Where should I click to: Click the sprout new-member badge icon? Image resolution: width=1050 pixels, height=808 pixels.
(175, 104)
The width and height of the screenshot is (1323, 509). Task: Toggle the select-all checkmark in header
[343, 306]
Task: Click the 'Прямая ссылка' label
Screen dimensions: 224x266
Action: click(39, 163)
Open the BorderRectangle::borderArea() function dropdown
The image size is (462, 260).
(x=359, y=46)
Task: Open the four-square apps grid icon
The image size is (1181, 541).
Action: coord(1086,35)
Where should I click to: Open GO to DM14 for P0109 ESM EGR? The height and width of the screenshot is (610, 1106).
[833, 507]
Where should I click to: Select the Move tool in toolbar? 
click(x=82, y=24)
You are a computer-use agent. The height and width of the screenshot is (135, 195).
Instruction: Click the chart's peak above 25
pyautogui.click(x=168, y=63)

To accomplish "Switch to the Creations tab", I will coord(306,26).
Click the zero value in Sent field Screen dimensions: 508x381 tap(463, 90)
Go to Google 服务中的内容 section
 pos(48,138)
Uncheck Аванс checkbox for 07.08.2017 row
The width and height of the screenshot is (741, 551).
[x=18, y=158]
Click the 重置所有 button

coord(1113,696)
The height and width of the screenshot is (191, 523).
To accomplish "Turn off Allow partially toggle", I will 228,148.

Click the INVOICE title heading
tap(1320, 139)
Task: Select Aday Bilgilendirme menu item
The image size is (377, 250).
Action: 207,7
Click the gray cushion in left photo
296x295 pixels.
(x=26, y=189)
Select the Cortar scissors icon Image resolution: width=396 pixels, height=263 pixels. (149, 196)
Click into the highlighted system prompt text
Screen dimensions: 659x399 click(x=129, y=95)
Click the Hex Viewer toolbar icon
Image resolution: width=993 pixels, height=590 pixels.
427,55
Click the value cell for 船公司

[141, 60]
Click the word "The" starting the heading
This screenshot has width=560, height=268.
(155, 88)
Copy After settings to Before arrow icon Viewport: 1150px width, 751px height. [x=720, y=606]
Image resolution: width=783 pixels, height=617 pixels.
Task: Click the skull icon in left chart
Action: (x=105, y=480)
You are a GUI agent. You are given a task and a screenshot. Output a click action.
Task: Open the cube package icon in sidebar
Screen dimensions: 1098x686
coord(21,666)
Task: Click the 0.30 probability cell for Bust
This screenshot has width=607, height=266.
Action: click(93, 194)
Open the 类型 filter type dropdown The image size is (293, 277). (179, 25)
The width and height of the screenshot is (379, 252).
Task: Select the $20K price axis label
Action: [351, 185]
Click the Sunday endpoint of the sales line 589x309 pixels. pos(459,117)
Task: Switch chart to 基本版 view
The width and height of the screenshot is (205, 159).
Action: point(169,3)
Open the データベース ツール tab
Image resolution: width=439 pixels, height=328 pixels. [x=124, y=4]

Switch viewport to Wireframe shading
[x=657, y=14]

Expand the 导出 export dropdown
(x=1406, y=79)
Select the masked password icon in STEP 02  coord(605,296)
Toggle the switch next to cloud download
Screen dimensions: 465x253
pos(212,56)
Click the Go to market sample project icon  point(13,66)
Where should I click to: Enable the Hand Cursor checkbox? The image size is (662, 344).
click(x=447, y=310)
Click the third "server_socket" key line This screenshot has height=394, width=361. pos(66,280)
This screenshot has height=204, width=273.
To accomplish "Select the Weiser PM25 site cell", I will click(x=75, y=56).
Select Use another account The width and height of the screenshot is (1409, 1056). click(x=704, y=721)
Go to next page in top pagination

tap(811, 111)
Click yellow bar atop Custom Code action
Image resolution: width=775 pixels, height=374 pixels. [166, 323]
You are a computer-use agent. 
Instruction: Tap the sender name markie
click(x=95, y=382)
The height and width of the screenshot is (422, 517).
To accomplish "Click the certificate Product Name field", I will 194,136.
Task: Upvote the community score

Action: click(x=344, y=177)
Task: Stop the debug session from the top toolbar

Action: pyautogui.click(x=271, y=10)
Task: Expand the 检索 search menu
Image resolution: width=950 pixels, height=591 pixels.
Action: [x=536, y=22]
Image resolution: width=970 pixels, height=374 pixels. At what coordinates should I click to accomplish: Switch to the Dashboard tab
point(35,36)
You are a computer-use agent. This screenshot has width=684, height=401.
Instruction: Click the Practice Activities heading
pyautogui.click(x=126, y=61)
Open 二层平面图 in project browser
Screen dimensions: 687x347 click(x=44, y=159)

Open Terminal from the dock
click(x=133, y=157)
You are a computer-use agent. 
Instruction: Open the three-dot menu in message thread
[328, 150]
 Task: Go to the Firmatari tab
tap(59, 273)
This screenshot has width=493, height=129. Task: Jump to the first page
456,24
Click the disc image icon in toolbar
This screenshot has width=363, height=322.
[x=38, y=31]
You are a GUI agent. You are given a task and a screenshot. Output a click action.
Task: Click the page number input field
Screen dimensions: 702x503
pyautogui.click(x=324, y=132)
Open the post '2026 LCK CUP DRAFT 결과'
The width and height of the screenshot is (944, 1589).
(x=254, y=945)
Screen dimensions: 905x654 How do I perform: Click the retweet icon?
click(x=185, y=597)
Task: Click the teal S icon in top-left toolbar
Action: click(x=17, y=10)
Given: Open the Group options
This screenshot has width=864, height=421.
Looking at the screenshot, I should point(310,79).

TASK STATEMENT
Every line of the listing above is to be repeated exactly as written.

RESPONSE
Where should I click to: Click the sprout new-member badge icon? Image resolution: width=1050 pixels, height=808 pixels.
(175, 104)
The width and height of the screenshot is (1323, 509). Task: Toggle the select-all checkmark in header
[343, 306]
Task: Click the 'Прямая ссылка' label
Screen dimensions: 224x266
Action: click(39, 163)
Open the BorderRectangle::borderArea() function dropdown
The image size is (462, 260).
(x=359, y=46)
Task: Open the four-square apps grid icon
The image size is (1181, 541).
Action: coord(1086,35)
Where should I click to: Open GO to DM14 for P0109 ESM EGR? The height and width of the screenshot is (610, 1106).
[833, 507]
Where should I click to: Select the Move tool in toolbar? 
click(x=82, y=24)
You are a computer-use agent. The height and width of the screenshot is (135, 195).
Instruction: Click the chart's peak above 25
pyautogui.click(x=168, y=63)

To accomplish "Switch to the Creations tab", I will coord(306,26).
Click the zero value in Sent field Screen dimensions: 508x381 tap(463, 90)
Go to Google 服务中的内容 section
 pos(48,138)
Uncheck Аванс checkbox for 07.08.2017 row
The width and height of the screenshot is (741, 551).
[x=18, y=158]
Click the 重置所有 button

coord(1113,696)
The height and width of the screenshot is (191, 523).
To accomplish "Turn off Allow partially toggle", I will 228,148.

Click the INVOICE title heading
tap(1320, 139)
Task: Select Aday Bilgilendirme menu item
The image size is (377, 250).
Action: 207,7
Click the gray cushion in left photo
296x295 pixels.
(x=26, y=189)
Select the Cortar scissors icon Image resolution: width=396 pixels, height=263 pixels. (149, 196)
Click into the highlighted system prompt text
Screen dimensions: 659x399 click(x=129, y=95)
Click the Hex Viewer toolbar icon
Image resolution: width=993 pixels, height=590 pixels.
427,55
Click the value cell for 船公司

[141, 60]
Click the word "The" starting the heading
This screenshot has width=560, height=268.
(155, 88)
Copy After settings to Before arrow icon Viewport: 1150px width, 751px height. [x=720, y=606]
Image resolution: width=783 pixels, height=617 pixels.
Task: Click the skull icon in left chart
Action: (x=105, y=480)
You are a GUI agent. You are given a task and a screenshot. Output a click action.
Task: Open the cube package icon in sidebar
Screen dimensions: 1098x686
coord(21,666)
Task: Click the 0.30 probability cell for Bust
This screenshot has width=607, height=266.
Action: click(93, 194)
Open the 类型 filter type dropdown The image size is (293, 277). (179, 25)
The width and height of the screenshot is (379, 252).
Task: Select the $20K price axis label
Action: [351, 185]
Click the Sunday endpoint of the sales line 589x309 pixels. pos(459,117)
Task: Switch chart to 基本版 view
The width and height of the screenshot is (205, 159).
Action: point(169,3)
Open the データベース ツール tab
Image resolution: width=439 pixels, height=328 pixels. [x=124, y=4]

Switch viewport to Wireframe shading
[x=657, y=14]

Expand the 导出 export dropdown
(x=1406, y=79)
Select the masked password icon in STEP 02  coord(605,296)
Toggle the switch next to cloud download
Screen dimensions: 465x253
pos(212,56)
Click the Go to market sample project icon  point(13,66)
Where should I click to: Enable the Hand Cursor checkbox? The image size is (662, 344).
click(x=447, y=310)
Click the third "server_socket" key line This screenshot has height=394, width=361. pos(66,280)
This screenshot has height=204, width=273.
To accomplish "Select the Weiser PM25 site cell", I will click(x=75, y=56).
Select Use another account The width and height of the screenshot is (1409, 1056). click(x=704, y=721)
Go to next page in top pagination

tap(811, 111)
Click yellow bar atop Custom Code action
Image resolution: width=775 pixels, height=374 pixels. [166, 323]
You are a computer-use agent. 
Instruction: Tap the sender name markie
click(x=95, y=382)
The height and width of the screenshot is (422, 517).
To accomplish "Click the certificate Product Name field", I will 194,136.
Task: Upvote the community score

Action: click(x=344, y=177)
Task: Stop the debug session from the top toolbar

Action: pyautogui.click(x=271, y=10)
Task: Expand the 检索 search menu
Image resolution: width=950 pixels, height=591 pixels.
Action: [x=536, y=22]
Image resolution: width=970 pixels, height=374 pixels. At what coordinates should I click to accomplish: Switch to the Dashboard tab
point(35,36)
You are a computer-use agent. This screenshot has width=684, height=401.
Instruction: Click the Practice Activities heading
pyautogui.click(x=126, y=61)
Open 二层平面图 in project browser
Screen dimensions: 687x347 click(x=44, y=159)

Open Terminal from the dock
click(x=133, y=157)
You are a computer-use agent. 
Instruction: Open the three-dot menu in message thread
[328, 150]
 Task: Go to the Firmatari tab
tap(59, 273)
This screenshot has width=493, height=129. Task: Jump to the first page
456,24
Click the disc image icon in toolbar
This screenshot has width=363, height=322.
[x=38, y=31]
You are a GUI agent. You are given a task and a screenshot. Output a click action.
Task: Click the page number input field
Screen dimensions: 702x503
pyautogui.click(x=324, y=132)
Open the post '2026 LCK CUP DRAFT 결과'
The width and height of the screenshot is (944, 1589).
(x=254, y=945)
Screen dimensions: 905x654 How do I perform: Click the retweet icon?
click(x=185, y=597)
Task: Click the teal S icon in top-left toolbar
Action: click(x=17, y=10)
Given: Open the Group options
This screenshot has width=864, height=421.
Looking at the screenshot, I should point(310,79).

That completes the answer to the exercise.